WHOSE LITTLE BOY ARE YOU?
by Heywood Hale Broun
St. Martin's; 215 pages; $14.95
The doctor looks down and pronounces judgment: "This child is dying." The mother's reply: "Don't you think he speaks English, you dumb son of a bitch? Pack your bag and get out!" The boy recovers and grows into an excruciating adolescence. He tentatively displays a picture of his new girlfriend. The father's response: "What are you doing in drag?"
Surviving in such an emotional climate was a challenge that Heywood Hale Broun was barely able to meet. It has taken the television commentator 50 years to recover, and even now he bears scars. Yet in this poignant memoir, Broun, 65, manages to salute two forthright eccentrics who "probably shouldn't have gotten married; probably should never have had a child; and probably shouldn't, after 17 years of marriage, have gotten divorced."
The child, called Woodie, was named for his father, one of the most popular and whimsical journalists of his time. Typically, at the zenith of a Florida hurricane, the elder Broun took his son to a golf driving range. Swinging a nine iron, he yelled over the wind: "You'll never get distance like this again." He got more mileage from his columns, evocative pieces that spoke knowledgeably about politics, baseball and Broadway. Between deadlines he founded the Newspaper Guild and remained its president until his death in 1939. Ten thousand mourners attended his funeral.
Woodie's mother, Ruth Hale, was an early feminist and first president of the Lucy Stone League, a group of married women who retained their own names. Friends called the couple "the clinging oak and the sturdy vine." The Brouns believed in absolute equality of the sexes and ages; what better place to demonstrate their faith than in the home? Accordingly, the boy who ached to be special was instructed to call his parents by their first names, just like everyone else. When he was seven, Ruth gave him lessons in deportment: "May I remind you of the words of Oscar Wilde? A gentleman is never unintentionally rude."

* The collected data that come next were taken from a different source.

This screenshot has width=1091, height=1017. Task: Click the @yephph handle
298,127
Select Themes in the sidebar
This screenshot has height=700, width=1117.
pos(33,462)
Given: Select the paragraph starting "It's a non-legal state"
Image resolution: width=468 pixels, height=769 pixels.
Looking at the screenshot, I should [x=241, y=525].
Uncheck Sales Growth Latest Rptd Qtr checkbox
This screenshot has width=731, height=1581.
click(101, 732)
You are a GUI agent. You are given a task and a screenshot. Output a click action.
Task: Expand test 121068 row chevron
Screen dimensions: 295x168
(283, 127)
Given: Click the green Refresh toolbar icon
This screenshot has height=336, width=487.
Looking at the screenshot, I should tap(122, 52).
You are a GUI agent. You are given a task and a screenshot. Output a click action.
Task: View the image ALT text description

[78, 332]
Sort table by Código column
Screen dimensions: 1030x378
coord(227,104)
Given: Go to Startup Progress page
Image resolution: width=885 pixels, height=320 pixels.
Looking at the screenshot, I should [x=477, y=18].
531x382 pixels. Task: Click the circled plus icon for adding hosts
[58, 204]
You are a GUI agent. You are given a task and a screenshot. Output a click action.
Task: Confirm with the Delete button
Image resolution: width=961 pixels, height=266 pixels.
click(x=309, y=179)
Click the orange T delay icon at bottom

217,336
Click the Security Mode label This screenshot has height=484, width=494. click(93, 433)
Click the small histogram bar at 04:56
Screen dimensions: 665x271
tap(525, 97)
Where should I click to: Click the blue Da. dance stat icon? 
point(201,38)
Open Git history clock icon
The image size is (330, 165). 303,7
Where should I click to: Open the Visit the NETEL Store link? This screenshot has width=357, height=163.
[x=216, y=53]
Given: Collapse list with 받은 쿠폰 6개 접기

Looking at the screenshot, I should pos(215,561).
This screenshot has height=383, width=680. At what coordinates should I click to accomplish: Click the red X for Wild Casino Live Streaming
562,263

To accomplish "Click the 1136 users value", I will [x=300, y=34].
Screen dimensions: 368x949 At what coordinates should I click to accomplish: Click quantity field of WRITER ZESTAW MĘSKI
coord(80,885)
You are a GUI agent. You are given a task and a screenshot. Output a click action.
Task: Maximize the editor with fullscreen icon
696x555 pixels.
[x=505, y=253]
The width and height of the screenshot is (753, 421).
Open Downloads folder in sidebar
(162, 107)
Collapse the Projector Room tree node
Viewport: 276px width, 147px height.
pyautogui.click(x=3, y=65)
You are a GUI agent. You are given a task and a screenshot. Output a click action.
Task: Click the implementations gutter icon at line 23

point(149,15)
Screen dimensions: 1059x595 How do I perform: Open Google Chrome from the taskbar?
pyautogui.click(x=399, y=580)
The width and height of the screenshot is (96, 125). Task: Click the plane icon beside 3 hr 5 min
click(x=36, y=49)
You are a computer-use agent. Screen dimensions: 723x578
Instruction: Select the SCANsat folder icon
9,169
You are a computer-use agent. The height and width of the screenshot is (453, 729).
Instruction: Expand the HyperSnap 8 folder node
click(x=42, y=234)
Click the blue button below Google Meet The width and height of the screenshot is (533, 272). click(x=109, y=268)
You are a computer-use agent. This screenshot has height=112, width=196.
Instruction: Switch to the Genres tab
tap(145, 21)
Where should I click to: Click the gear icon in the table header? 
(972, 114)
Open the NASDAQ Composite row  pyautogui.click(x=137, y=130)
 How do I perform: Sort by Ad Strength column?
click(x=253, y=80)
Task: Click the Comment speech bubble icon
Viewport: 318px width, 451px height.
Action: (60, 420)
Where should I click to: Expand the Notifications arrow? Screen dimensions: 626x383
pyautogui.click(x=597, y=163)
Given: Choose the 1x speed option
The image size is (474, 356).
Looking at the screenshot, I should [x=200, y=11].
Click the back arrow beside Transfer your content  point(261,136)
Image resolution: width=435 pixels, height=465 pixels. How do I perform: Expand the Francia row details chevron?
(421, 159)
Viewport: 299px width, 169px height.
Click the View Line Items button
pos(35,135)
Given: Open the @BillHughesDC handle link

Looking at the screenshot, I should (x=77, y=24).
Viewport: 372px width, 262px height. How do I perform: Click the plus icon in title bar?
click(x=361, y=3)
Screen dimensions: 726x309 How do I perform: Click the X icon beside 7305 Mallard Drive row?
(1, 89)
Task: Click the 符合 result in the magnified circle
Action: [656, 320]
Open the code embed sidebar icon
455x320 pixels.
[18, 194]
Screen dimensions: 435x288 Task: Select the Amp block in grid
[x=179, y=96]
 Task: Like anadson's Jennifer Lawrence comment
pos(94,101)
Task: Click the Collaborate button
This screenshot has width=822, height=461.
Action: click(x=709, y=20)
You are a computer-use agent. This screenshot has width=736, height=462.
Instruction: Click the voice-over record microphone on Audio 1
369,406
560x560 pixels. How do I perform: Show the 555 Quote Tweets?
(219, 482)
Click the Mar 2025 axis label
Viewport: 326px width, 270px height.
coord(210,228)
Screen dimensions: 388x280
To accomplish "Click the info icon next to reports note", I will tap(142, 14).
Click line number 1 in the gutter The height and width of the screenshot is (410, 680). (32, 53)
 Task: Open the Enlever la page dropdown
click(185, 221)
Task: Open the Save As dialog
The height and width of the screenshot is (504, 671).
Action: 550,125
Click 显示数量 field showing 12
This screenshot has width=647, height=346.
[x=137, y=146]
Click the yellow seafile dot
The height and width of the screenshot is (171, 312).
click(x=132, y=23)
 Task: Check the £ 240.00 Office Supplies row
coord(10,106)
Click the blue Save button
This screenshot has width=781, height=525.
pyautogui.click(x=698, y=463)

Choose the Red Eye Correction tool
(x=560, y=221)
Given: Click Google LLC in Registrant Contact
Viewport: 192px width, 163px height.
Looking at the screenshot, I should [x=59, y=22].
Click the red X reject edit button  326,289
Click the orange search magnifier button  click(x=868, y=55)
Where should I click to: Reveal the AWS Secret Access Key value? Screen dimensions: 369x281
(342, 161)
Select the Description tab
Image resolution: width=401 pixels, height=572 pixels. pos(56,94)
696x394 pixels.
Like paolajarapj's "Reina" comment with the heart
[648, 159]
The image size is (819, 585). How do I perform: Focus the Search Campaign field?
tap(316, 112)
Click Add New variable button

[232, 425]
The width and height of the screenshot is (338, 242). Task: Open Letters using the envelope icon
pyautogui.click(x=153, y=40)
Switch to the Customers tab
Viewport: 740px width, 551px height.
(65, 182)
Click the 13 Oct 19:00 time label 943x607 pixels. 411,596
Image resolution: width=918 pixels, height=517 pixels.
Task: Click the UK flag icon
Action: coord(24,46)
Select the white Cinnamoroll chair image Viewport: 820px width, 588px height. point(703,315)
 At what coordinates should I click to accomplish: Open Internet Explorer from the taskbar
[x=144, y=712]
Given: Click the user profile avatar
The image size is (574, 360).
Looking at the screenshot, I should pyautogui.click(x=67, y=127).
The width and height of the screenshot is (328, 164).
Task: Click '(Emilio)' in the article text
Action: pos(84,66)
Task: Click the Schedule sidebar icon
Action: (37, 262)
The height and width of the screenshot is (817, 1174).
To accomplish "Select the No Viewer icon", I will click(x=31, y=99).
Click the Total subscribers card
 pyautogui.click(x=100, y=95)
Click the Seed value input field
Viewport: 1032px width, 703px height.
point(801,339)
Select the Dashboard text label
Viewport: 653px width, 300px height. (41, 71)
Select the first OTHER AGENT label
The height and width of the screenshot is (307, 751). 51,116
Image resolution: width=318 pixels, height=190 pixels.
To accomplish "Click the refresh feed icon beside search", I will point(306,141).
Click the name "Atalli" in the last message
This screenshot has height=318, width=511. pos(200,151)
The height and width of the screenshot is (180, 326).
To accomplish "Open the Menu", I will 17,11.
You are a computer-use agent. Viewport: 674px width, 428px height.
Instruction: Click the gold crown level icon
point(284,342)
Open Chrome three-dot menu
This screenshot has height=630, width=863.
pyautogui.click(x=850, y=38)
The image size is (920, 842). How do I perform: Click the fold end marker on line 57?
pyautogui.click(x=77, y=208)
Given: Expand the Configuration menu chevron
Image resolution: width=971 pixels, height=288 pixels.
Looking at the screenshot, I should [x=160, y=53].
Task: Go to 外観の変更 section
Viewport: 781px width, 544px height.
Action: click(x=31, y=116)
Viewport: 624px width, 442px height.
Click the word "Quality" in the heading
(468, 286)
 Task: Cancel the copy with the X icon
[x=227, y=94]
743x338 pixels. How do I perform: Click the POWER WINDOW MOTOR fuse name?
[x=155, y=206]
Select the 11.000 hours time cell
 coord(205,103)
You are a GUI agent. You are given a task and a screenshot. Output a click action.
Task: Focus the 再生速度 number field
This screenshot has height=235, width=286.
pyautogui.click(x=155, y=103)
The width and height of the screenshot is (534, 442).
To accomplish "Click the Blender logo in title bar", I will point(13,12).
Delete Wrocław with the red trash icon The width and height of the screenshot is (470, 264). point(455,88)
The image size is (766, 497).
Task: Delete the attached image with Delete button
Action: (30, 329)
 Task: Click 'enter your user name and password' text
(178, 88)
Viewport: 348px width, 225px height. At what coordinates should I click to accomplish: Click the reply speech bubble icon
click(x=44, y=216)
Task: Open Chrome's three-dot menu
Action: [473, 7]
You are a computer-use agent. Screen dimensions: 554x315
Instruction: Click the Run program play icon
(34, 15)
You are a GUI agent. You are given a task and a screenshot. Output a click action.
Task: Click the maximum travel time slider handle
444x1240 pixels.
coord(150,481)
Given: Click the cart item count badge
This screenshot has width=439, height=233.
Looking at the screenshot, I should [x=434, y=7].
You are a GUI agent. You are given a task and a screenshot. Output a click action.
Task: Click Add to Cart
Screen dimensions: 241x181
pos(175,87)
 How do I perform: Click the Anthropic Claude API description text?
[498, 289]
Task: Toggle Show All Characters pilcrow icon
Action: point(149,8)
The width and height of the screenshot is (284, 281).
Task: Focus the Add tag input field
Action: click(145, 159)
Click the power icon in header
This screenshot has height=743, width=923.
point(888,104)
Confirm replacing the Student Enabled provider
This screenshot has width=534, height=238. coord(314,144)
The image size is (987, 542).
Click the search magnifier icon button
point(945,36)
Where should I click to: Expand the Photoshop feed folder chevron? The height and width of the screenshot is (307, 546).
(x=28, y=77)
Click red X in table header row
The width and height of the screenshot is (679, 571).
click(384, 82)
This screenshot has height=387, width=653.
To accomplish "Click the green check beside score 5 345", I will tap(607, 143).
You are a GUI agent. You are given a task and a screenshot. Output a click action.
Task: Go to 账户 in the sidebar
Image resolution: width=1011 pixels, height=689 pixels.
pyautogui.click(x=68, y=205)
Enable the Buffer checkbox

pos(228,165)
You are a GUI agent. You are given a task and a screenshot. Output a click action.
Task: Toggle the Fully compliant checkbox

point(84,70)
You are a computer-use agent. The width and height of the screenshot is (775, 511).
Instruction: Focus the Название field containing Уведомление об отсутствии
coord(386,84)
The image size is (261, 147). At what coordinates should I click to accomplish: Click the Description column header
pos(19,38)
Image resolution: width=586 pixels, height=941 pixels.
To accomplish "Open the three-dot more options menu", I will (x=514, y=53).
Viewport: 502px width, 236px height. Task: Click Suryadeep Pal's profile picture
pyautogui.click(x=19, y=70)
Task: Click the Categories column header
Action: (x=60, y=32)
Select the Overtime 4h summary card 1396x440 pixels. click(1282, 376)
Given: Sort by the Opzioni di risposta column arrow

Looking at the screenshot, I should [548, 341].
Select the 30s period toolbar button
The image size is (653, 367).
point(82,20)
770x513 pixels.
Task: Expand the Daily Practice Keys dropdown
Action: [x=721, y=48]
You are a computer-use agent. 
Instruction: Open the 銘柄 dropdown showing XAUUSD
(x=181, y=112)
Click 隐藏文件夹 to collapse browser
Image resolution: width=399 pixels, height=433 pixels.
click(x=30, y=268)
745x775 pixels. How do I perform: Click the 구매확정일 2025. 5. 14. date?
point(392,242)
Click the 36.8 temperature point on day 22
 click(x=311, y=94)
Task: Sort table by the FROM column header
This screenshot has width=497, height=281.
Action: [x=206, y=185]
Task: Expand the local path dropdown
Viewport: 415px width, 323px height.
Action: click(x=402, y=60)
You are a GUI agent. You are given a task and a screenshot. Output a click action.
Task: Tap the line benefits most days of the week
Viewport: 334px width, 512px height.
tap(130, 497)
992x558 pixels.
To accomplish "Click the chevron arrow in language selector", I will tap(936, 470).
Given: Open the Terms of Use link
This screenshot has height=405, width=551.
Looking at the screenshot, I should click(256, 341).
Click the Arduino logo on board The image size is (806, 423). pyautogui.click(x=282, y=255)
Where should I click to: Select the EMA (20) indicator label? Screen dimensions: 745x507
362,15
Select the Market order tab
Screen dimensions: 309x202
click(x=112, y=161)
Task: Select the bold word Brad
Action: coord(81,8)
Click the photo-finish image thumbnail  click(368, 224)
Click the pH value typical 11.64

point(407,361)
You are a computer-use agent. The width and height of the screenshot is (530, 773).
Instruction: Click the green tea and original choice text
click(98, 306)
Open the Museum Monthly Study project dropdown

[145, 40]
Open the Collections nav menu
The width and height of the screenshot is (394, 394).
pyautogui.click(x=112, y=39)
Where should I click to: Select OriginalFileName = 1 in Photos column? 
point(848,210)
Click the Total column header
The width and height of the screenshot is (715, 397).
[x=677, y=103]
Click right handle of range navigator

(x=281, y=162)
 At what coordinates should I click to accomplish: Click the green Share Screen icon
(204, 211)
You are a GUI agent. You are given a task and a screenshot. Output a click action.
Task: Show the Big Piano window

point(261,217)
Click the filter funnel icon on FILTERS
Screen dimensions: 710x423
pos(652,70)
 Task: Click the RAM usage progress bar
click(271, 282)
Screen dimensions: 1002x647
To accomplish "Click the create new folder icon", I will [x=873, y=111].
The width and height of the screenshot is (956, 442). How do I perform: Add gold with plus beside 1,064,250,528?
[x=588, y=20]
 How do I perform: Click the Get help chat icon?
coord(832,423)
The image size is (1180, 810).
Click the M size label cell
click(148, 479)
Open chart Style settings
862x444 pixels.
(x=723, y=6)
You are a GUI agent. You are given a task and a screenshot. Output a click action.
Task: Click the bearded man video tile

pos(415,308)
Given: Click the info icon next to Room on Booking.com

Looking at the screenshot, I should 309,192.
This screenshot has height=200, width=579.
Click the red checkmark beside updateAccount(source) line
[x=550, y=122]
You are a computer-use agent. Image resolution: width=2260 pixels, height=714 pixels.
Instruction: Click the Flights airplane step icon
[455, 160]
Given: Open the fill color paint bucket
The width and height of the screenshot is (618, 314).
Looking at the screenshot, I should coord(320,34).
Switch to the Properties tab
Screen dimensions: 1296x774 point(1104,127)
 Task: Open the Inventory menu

There were no curfews; instead, Woodie was put on his honor to be home on time for adult dinner parties. "Was I not," he asks, "in the sad fiction we were maintaining, a co-host?" That fiction held him tighter than chains. "I did not even sulk," recalls the author, "since honor forbids sulking, but rage ran through my head." It worked itself out through his body. The miniature adult suffered from a debilitating series of allergies and diseases.